Given data →
┄┄┄┄┄┄
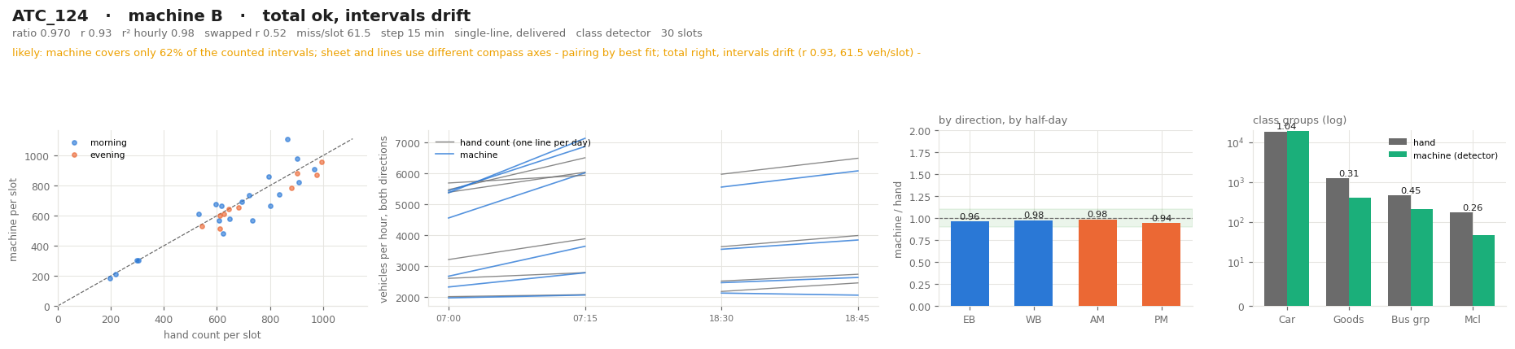Image resolution: width=1515 pixels, height=349 pixels.
Task: Click the green Car machine bar
Action: click(x=1298, y=218)
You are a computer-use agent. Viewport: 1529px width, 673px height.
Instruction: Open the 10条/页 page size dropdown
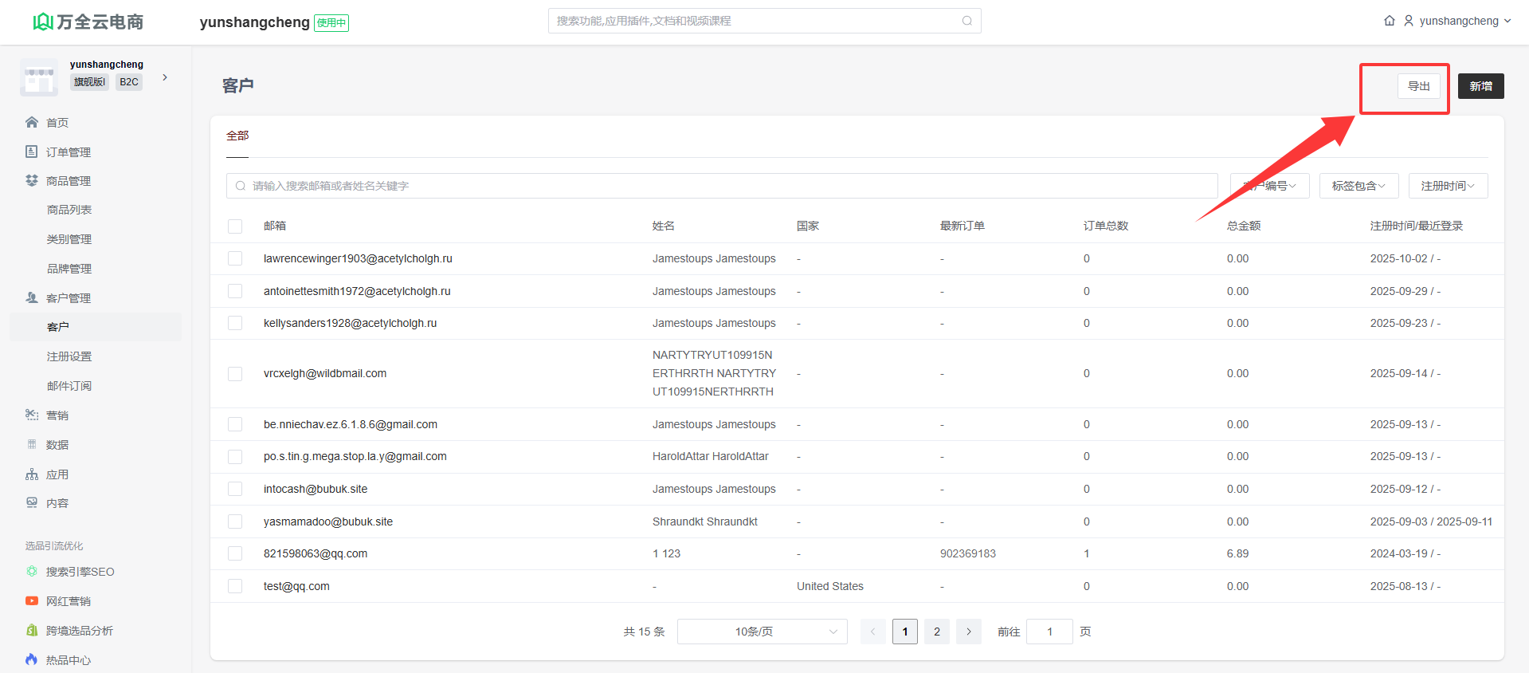pyautogui.click(x=762, y=632)
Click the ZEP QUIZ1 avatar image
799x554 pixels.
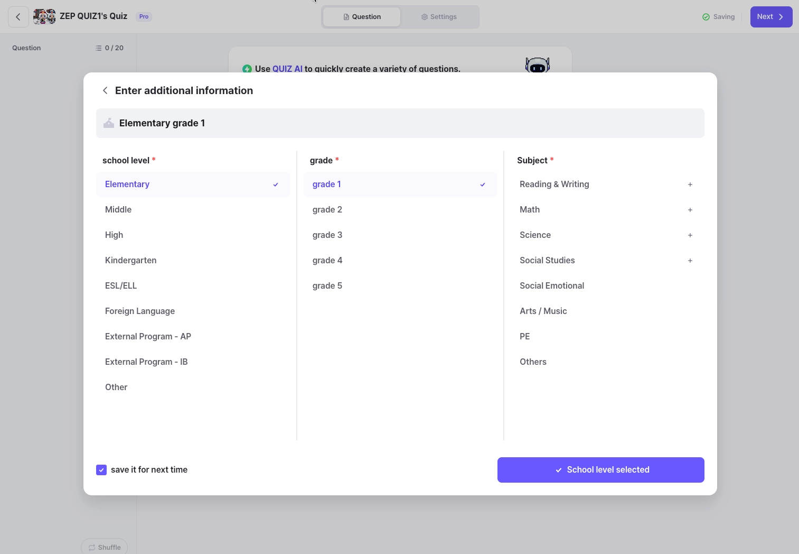pos(44,17)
┄┄┄┄┄┄
Work to complete → Leave the pictures out, and copy exactly each line from the one containing "Click the ZEP QUIZ1 avatar image" through the final line of the data.

The completed task →
Click the ZEP QUIZ1 avatar image
799x554 pixels.
pos(44,17)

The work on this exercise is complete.